SaaS Pricing Configurator
Calculate your ideal subscription tier pricing to maximize margins and cover churn.
Tip: Change one assumption at a time and compare result deltas before making pricing or hiring decisions.
This calculator helps founders and pricing teams estimate a sustainable monthly subscription price per user. It blends infrastructure cost, support cost, target gross margin, churn risk, and competitor positioning into one recommended price range.
1. Add customer and churn assumptions
Start with monthly active users and expected churn rate so the model can price with customer loss risk in mind.
2. Add monthly operating cost
Enter infrastructure and support or ops costs that are directly tied to serving your user base.
3. Set the business target
Use the gross-margin slider to define the margin profile you want the product to achieve.

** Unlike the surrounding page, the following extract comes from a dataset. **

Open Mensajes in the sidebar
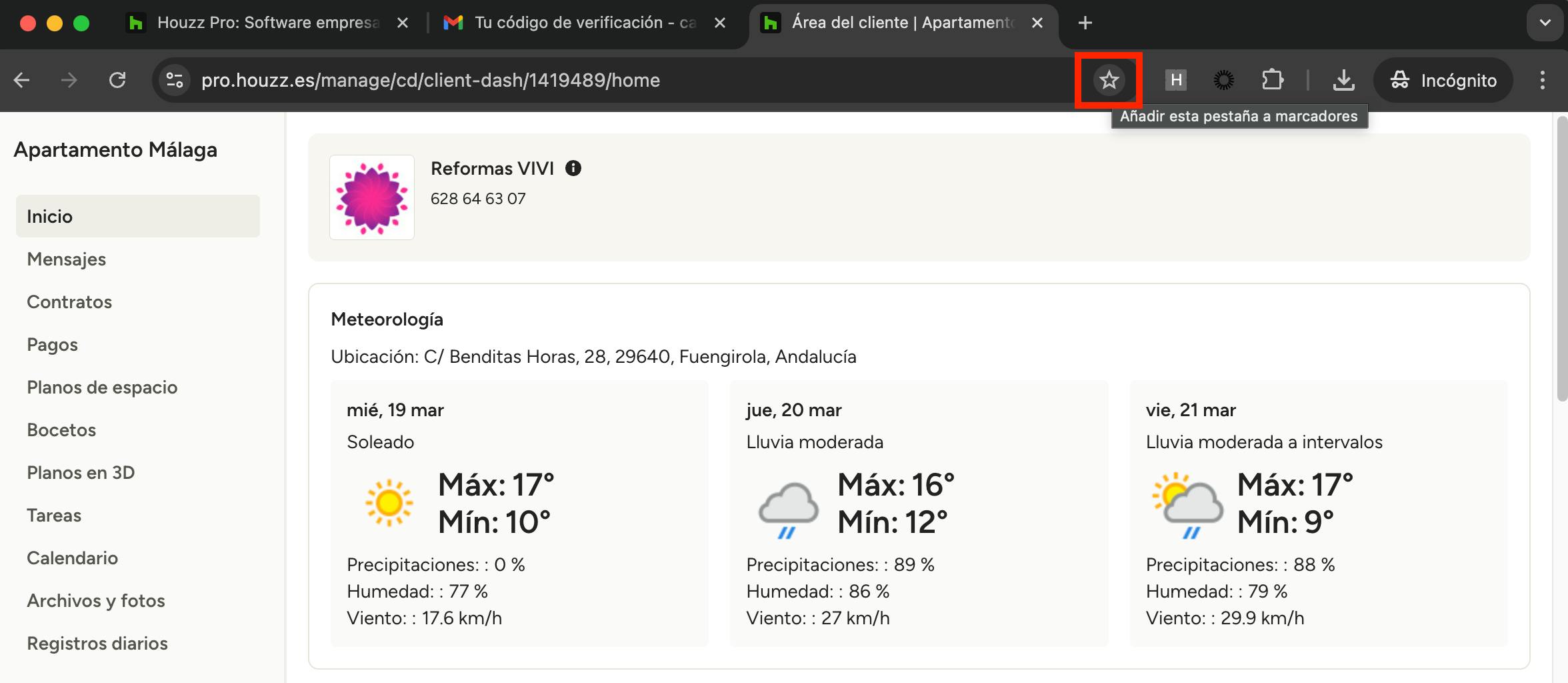1568x683 pixels. click(67, 259)
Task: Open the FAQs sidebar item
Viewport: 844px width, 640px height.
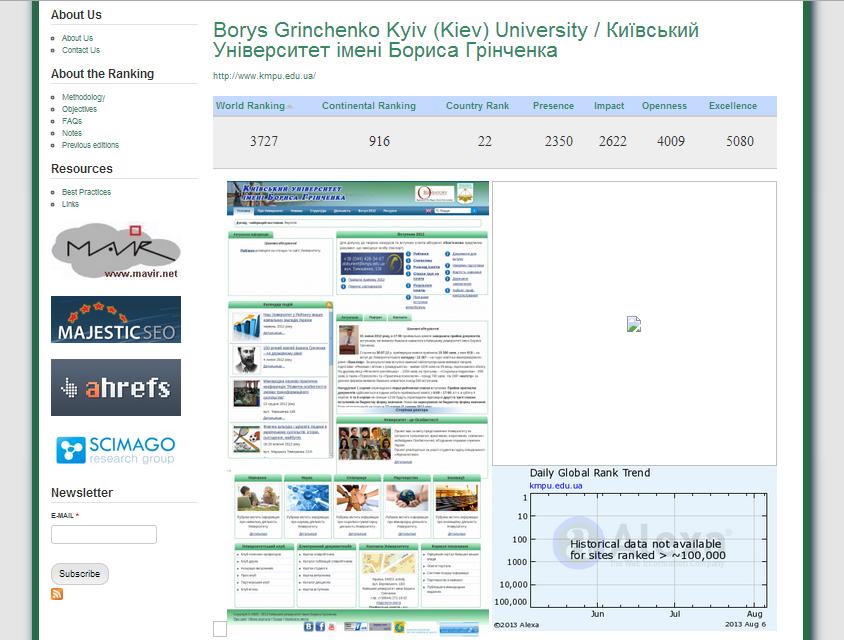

4. Compare the recommended price with the market
Enter a competitor benchmark to see whether your recommended price is above or below the market reference point.
Does the Rs / Dollar toggle convert values for me?
No. It changes the pricing unit only. Enter all cost and price inputs in the currency you want to analyze.
Is this price monthly per account or monthly per user?
This calculator presents the recommendation as a monthly price per user. Use it as a baseline when building actual plan tiers.
Why does churn affect recommended price?
Higher churn reduces customer continuity and increases pressure on pricing efficiency, so the calculator pushes toward a stronger unit-economics buffer.
What is the minimum viable price?
It is the lowest monthly price that still keeps the business from underpricing its cost base too aggressively.